BRATISLAVA, June 8, (WEBNOVINY) – The Slovak economy grew 3.5 percent y/y in the first quarter of this year, according to revised data of the Slovak Statistics Office, which thus confirm the office’s flash estimate of economic development from mid-May. In the January-March period, gross domestic product worth EUR 15.833 billion was generated, which is an increase of 4.5 percent y/y in current prices. In quarterly terms, the gross domestic product net of seasonal influences went up one percent in Q1.
Behind the increase in overall demand was in particular foreign demand. Exports of products and services swelled 15.8 percent, down 2.5 percentage points from the first quarter. Imports of products and services increased by 11.3 percent. Local demand decreased 0.2 percent in y/y terms owing to a 2.5 percent decline in final consumption of the public administration and a 0.1 percent drop in final consumption of households. On the other hand, formation of gross capital rose 2.2 percent, while formation of gross fixed capital went up 1.2 percent. Final consumption of non-profit organizations providing services to households strengthened 2 percent.
The GDP structure shows that the economy still has been driven mainly by export-oriented industry, ING Bank analyst Eduard Hagara opines. According to him, demand is coming mainly from Germany, which is our most important foreign partner, and has been posting significant economic growth. On the other hand, local demand keeps lagging behind.

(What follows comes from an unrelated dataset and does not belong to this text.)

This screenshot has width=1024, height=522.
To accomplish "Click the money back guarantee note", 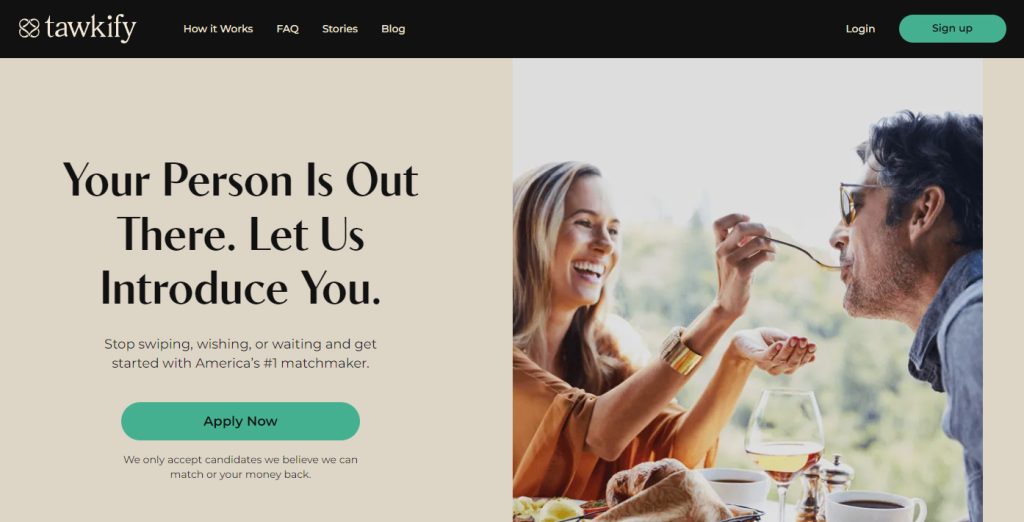I will point(240,467).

Behind the decrease in government spending is the Cabinet’s austerity package, while the growth rate of investments further decelerated, too. “A more considerable growth of investment activities in the previous months probably reflected catching up with neglected investments into renewal of technologies rather than influx of new investments,” Hagara opines.
At the same time, economic growth did not create enough new jobs, whereas wages after deducting the price growth decreased in the first quarter, which results in weak consumer confidence. According to Hagara, consumption of households may start rising again in the second half of the year. “We expect the gross domestic product to grow 3.4 percent this year,” Hagara stated.
Added value constituted EUR 14.253 billion of the GDP in Q1, up 2.6 percent y/y. Within the generated added value, industry’s share represented 29.6 percent. Compared with the first quarter of 2010, the contribution of industrial manufacturing rose 2.7 percentage points, while the biggest drop of 0.4 points was reported in transport and storage; and accommodation and food services.
Bank analysts originally expected a further modest slowdown in annual growth of the economy. A survey by the National Bank of Slovakia assumed annual economic growth of 3.3 percent for the first three months of this year. For the whole of this year, bankers predict for Slovakia economic growth of 3.6 percent on average. The Slovak economy this year should be driven in particular by exports and investment activity.